O maiden with a glowing forehead! If you come with me, you, who attains sweet sleep upon a soft mattress, akin to the shining and splendid feathers of a swan, placed on a bed with a lion’s feet, will be startled when you hear the lion’s roar there, won’t you?
O maiden with a talk like a parrot! If you come with me, your beautiful skin, akin to a leaf sprout soaked in fresh rain, will fade, in the clutch of the hot winds that rise between the flames of the wild fire, bursting upon the thorny bushes, and lose its fine beauty, won’t it?

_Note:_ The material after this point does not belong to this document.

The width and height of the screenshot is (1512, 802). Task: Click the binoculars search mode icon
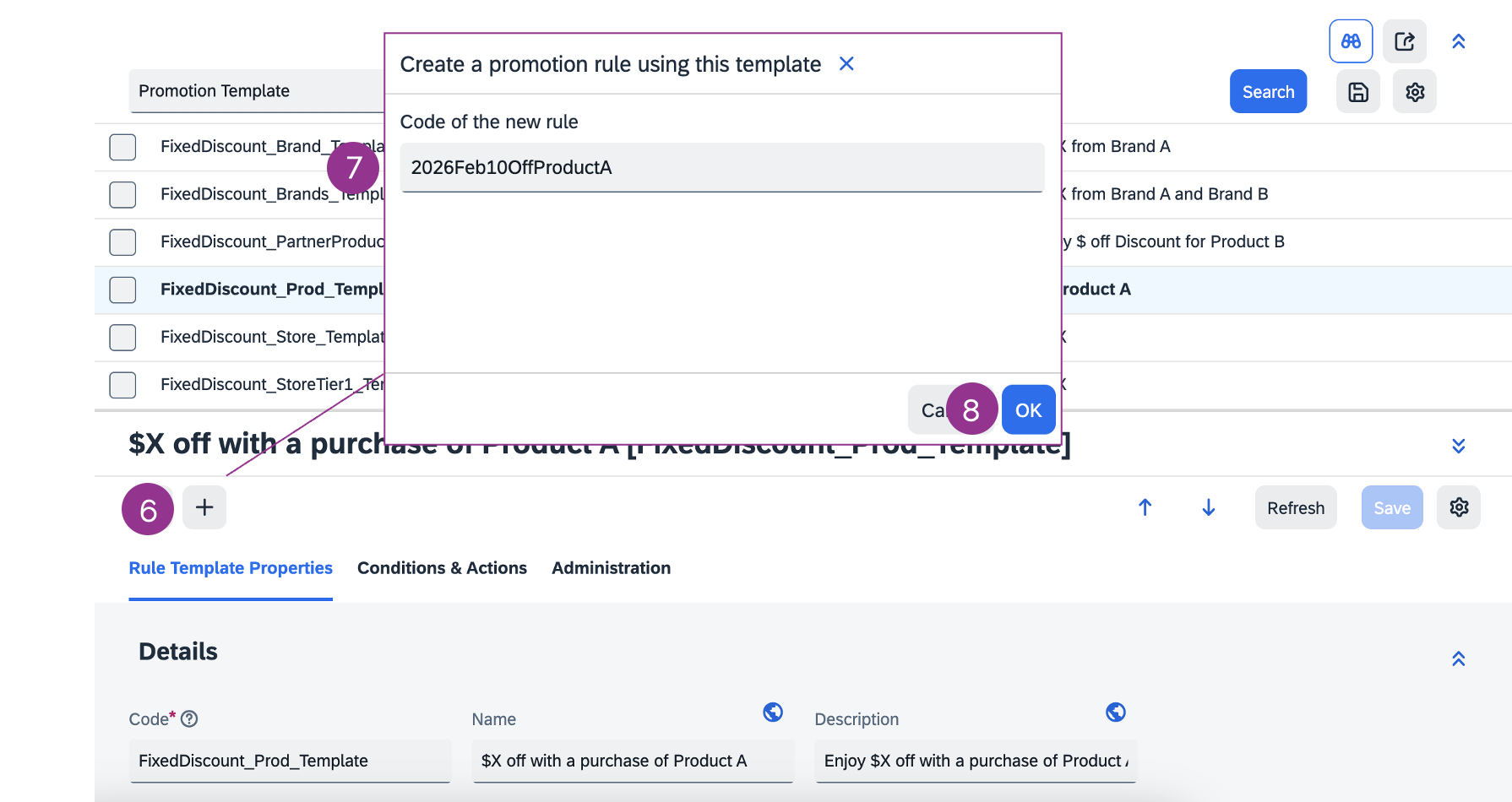coord(1351,41)
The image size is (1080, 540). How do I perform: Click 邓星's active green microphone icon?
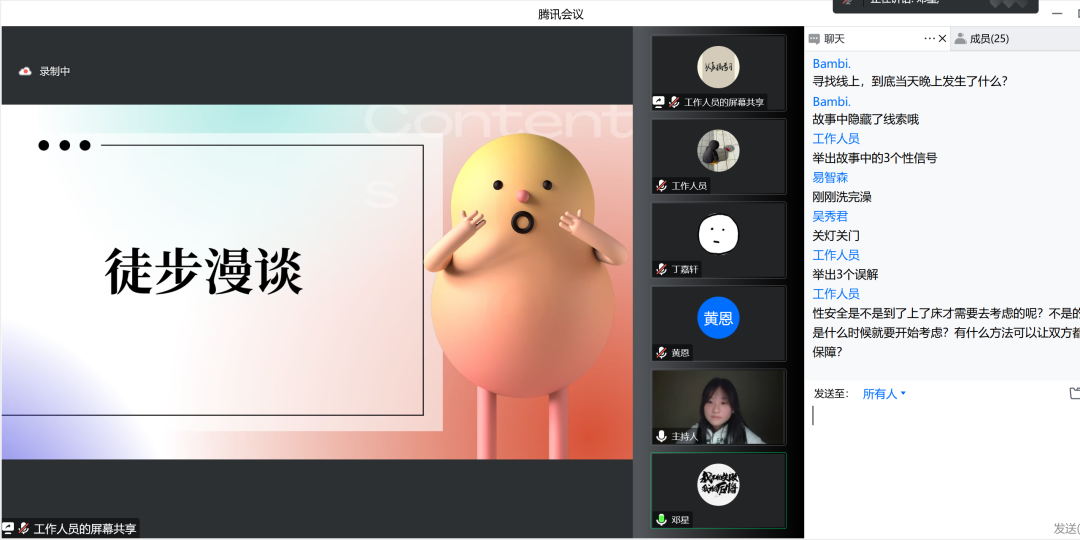(661, 520)
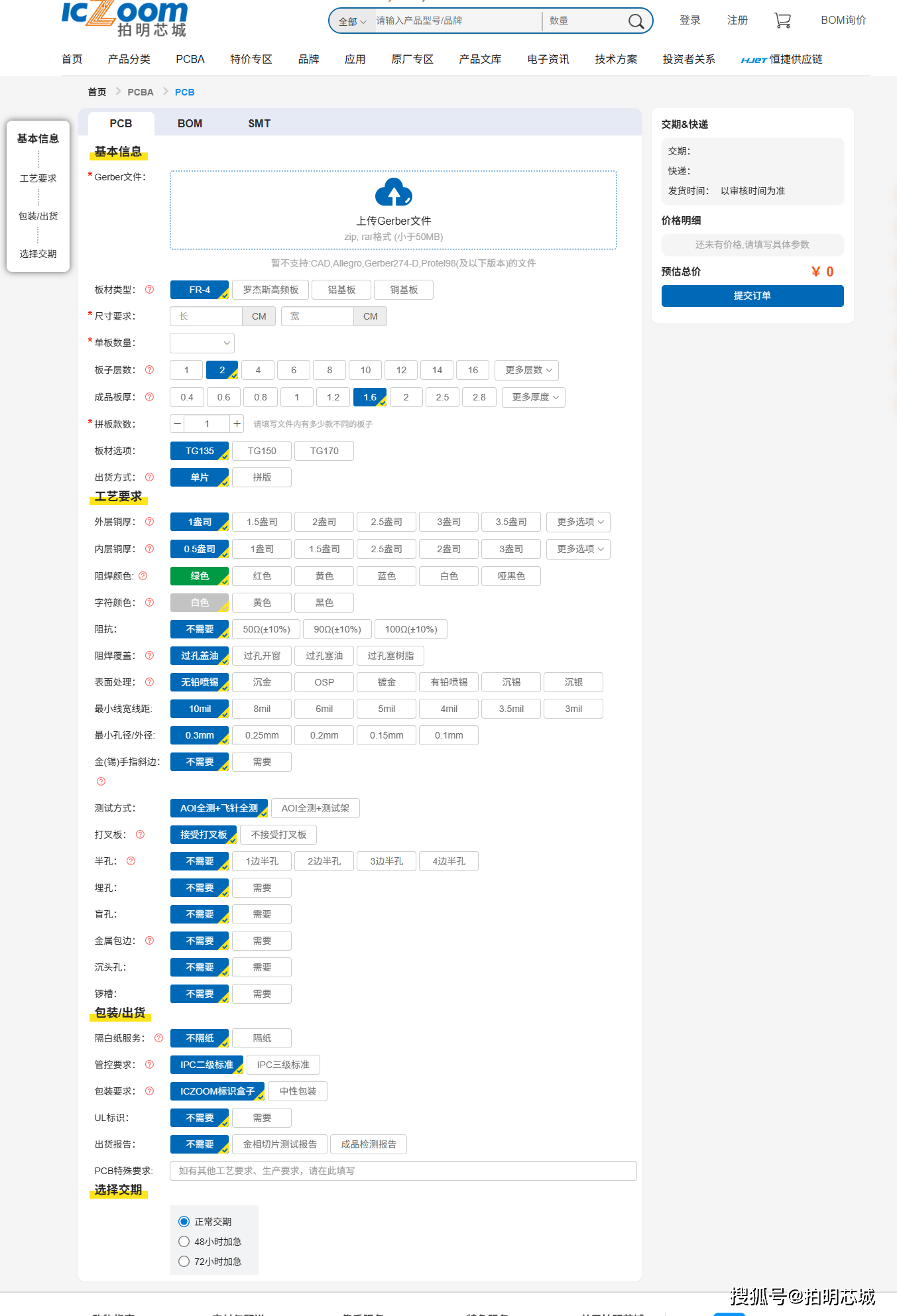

And so, because your lover said all these things, do not worry greatly and feel ruined thinking that ‘He’s going to part away on a mission’. He said such terrible things about the harsh drylands forest, O maiden wearing curving ornaments, not because he wants to part from you but just to have a laugh, seeing you shudder!”

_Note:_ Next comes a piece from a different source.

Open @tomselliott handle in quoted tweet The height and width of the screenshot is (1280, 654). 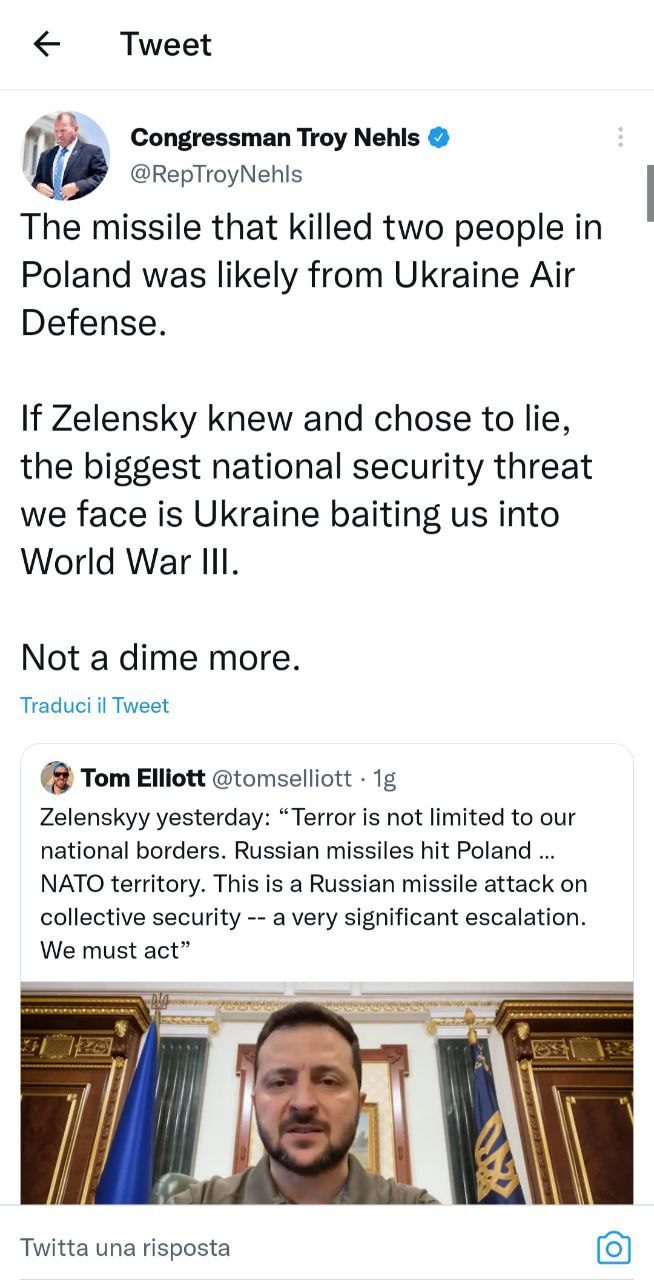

Time to explore the nuances. The verse is situated in the context of a man’s parting from his lady, after marriage. It has an intricate structure, containing words by the man to the lady, said as a summary and conclusion by the confidante to the lady. First, we hear the voice of the man speaking to the lady, as he describes the drylands to her. He compares the state of the drylands to a field burnt by an enraged king. Owing to all that heat and having nothing to eat, a deer and its mate rush towards a mirage. Even the sturdy hemp is dying, sprightly monkeys are now languishing and an elephant quenches its severe thirst, not in any pond, but the meagre slush on the ground. Such is the drylands that the rains have forsaken, tells the man. Next, in reply to the lady’s request that he should take her long, he offers three points for the lady to ponder upon.
Talking about how the lady’s feet has only ever touched soft sands, he declares they would turn red, burnt by the heat of the stones in the drylands, if she were to come with him. The simile he uses to describe the change in her feet is fascinating, for he equates the change to lotus petals when dipped in lacquer. While lacquer in contemporary times refers to the chemical varnish used in painting, the lacquer here refers to a red resin from trees, which has been used since antiquity in endowing a red colour to artefacts, and goes by the name ‘arakku’ in Tamil and ‘lac’ in English.
Returning from these meanderings, we hear the man next talking about how the lady sleeps on a soft mattress upon a bed with legs designed in the shape of a lion’s feet. He tells her how she would jump in fear, when she actually hears the roar of the lion if she were to come with him to the drylands. Finally, he talks about how her beautiful skin, now like a leaf sprout that has danced in the rain, will fade and burn, as hot winds from wild fires blow all around her, if she were to accompany the man to the drylands.
Now, the confidante lets us know she has been repeating the words said by the man to the lady. She turns to the lady and asks her not to worry at all on account of all these words, and reveals that the man has said them not because he was going to leave the lady and go towards the drylands, but only to have a good laugh, seeing the shuddering of his beloved. Quite the prankster, this man! A verse which offers a change of pace from the seriousness of these verses situated in the theme of separation, and tells us that humans will always make space for lightness and laughter in their lives, no matter when and where!